=== EXERCISE GOAL ===
Present the part that opens with the line containing "Viewport: 373px width, 187px height." and closes with the line containing "will (x=197, y=66)." as a Markdown table. Use the columns Row, holding a row number, and Line, holding the text, and leave out any blank lines.

Start of PROVIDED RECORDS

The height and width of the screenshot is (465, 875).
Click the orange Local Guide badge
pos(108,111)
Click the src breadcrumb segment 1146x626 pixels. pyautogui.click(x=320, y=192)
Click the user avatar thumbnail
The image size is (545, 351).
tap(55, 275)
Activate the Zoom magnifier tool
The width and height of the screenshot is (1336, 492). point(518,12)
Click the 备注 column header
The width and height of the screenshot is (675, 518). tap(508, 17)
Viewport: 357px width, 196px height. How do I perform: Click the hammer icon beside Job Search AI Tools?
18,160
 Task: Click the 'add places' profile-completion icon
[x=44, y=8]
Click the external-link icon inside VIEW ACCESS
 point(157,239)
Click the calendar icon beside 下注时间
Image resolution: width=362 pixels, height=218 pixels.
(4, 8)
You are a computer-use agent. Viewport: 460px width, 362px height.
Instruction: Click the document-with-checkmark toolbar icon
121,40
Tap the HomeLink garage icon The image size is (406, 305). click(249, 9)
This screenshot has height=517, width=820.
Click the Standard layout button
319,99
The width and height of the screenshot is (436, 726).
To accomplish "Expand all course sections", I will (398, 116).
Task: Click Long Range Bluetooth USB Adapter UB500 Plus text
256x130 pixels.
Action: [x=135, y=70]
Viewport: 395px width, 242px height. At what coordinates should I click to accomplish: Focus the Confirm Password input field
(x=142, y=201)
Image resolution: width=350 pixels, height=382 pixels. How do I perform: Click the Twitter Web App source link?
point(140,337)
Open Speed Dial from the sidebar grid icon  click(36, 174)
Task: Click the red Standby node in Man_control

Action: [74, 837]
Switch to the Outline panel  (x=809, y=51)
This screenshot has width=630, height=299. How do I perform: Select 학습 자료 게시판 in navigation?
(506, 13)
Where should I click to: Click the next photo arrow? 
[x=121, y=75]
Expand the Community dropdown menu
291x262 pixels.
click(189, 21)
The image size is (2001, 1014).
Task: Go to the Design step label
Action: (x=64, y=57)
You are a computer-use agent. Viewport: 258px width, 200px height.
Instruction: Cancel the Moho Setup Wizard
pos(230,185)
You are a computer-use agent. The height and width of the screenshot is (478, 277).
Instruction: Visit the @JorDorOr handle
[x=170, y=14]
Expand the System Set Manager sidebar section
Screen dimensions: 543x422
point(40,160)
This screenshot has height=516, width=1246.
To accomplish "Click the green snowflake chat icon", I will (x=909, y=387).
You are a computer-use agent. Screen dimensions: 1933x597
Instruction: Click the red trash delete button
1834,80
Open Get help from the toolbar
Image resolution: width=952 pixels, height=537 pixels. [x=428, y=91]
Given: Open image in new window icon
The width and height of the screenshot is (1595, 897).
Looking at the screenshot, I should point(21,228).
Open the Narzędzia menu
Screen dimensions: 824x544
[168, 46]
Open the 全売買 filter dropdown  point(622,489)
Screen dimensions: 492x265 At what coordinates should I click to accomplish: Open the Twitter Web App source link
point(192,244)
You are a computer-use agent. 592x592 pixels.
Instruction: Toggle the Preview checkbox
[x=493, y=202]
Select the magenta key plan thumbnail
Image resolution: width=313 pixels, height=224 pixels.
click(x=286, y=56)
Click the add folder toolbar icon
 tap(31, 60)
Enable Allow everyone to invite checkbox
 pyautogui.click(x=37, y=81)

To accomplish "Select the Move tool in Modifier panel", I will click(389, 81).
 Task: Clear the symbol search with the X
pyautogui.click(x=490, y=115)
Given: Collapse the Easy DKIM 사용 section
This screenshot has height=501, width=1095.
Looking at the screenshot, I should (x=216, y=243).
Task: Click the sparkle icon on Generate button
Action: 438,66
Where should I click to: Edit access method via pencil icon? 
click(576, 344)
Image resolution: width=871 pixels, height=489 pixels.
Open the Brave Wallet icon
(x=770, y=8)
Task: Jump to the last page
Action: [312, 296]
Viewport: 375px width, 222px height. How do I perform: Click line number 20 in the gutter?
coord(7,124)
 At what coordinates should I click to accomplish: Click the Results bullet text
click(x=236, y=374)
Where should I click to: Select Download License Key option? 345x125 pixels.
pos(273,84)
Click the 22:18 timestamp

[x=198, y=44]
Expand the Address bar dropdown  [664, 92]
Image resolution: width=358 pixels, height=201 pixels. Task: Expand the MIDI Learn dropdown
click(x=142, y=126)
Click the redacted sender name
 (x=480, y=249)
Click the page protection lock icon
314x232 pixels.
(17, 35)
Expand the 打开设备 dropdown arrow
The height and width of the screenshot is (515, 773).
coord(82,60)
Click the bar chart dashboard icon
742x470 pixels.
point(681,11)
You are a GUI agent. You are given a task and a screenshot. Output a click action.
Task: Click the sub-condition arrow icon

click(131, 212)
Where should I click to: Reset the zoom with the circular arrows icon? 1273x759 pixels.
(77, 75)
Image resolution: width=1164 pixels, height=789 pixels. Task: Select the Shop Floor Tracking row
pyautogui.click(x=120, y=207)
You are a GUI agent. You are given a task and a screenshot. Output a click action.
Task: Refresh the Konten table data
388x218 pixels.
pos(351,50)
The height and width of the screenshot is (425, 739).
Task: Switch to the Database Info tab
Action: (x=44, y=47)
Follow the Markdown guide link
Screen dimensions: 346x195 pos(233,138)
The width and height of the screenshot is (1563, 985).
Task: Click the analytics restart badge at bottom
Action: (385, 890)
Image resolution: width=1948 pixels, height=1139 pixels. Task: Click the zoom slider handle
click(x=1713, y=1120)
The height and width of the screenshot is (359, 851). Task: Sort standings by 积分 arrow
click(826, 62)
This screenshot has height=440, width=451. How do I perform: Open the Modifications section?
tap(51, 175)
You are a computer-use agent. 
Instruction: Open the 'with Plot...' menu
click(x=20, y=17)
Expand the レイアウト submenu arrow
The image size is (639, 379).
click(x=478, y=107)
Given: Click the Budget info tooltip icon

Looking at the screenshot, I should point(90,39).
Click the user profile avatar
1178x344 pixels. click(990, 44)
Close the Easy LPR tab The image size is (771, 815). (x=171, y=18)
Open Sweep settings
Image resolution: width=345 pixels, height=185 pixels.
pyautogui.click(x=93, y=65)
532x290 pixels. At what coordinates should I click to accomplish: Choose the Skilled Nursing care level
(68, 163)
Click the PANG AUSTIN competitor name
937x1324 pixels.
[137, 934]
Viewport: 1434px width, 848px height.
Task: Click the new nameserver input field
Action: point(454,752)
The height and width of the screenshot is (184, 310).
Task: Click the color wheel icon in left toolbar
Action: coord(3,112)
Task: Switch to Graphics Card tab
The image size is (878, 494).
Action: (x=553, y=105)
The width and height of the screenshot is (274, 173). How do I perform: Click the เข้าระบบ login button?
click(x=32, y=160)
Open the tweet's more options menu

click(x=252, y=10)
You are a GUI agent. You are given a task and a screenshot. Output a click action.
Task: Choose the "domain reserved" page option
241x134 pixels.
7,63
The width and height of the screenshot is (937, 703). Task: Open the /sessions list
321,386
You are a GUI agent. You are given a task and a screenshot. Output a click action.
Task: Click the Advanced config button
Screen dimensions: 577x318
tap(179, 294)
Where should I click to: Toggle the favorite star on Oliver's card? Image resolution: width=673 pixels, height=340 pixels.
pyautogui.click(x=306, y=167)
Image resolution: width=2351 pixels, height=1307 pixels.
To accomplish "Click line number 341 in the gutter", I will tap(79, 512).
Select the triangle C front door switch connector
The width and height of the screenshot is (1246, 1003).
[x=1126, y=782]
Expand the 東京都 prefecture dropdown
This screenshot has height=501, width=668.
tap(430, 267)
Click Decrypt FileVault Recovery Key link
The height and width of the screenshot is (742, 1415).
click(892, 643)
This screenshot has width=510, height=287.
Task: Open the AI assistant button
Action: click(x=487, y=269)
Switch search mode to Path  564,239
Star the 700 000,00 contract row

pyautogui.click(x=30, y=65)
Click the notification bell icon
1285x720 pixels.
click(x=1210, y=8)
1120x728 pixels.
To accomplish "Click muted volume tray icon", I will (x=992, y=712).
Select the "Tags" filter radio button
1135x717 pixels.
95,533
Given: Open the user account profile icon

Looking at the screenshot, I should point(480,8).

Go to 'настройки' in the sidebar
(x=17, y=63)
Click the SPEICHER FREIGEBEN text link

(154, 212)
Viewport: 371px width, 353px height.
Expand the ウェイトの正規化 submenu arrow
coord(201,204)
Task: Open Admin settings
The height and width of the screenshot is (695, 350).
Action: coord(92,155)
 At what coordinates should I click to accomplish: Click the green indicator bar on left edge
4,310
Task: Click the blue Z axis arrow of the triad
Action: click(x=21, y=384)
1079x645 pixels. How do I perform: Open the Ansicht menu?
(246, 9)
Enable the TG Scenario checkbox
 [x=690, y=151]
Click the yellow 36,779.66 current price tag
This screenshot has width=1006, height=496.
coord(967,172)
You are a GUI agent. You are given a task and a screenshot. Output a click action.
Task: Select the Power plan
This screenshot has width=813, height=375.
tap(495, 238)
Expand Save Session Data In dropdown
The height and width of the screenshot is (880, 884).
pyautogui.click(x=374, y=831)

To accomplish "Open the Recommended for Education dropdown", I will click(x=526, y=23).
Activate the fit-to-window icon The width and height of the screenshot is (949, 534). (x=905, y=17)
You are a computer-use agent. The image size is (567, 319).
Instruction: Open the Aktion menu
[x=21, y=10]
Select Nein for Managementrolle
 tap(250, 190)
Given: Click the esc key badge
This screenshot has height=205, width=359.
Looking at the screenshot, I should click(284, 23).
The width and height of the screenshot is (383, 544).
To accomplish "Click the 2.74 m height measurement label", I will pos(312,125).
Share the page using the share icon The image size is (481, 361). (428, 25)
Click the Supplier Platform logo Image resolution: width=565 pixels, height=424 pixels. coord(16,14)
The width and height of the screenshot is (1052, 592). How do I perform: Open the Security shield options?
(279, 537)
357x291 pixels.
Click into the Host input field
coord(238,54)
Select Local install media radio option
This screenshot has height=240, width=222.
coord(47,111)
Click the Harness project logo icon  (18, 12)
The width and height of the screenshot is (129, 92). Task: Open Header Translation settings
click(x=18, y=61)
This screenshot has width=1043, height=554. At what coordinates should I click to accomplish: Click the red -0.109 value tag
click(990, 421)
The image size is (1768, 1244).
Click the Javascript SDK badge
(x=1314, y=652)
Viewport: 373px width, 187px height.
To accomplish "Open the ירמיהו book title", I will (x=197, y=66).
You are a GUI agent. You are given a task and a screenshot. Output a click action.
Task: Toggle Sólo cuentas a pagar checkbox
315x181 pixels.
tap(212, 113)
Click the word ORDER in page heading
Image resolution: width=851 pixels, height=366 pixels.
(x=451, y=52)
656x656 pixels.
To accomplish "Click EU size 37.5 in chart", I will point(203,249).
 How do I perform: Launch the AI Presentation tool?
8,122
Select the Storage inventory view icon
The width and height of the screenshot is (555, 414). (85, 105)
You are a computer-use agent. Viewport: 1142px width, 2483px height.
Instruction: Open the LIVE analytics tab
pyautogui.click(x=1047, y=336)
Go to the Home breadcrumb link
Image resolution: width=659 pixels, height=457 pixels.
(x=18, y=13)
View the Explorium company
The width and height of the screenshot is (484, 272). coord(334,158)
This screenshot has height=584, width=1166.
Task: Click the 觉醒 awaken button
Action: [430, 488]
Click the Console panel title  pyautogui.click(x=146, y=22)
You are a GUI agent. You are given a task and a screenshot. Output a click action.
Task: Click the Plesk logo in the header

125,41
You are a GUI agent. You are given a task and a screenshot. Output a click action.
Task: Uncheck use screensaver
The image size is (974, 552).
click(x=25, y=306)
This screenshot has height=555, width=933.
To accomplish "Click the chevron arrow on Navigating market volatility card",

End of PROVIDED RECORDS

=== THE REPLY ===
| Row | Line |
|---|---|
| 1 | Viewport: 373px width, 187px height. |
| 2 | To accomplish "Open the ירמיהו book title", I will (x=197, y=66). |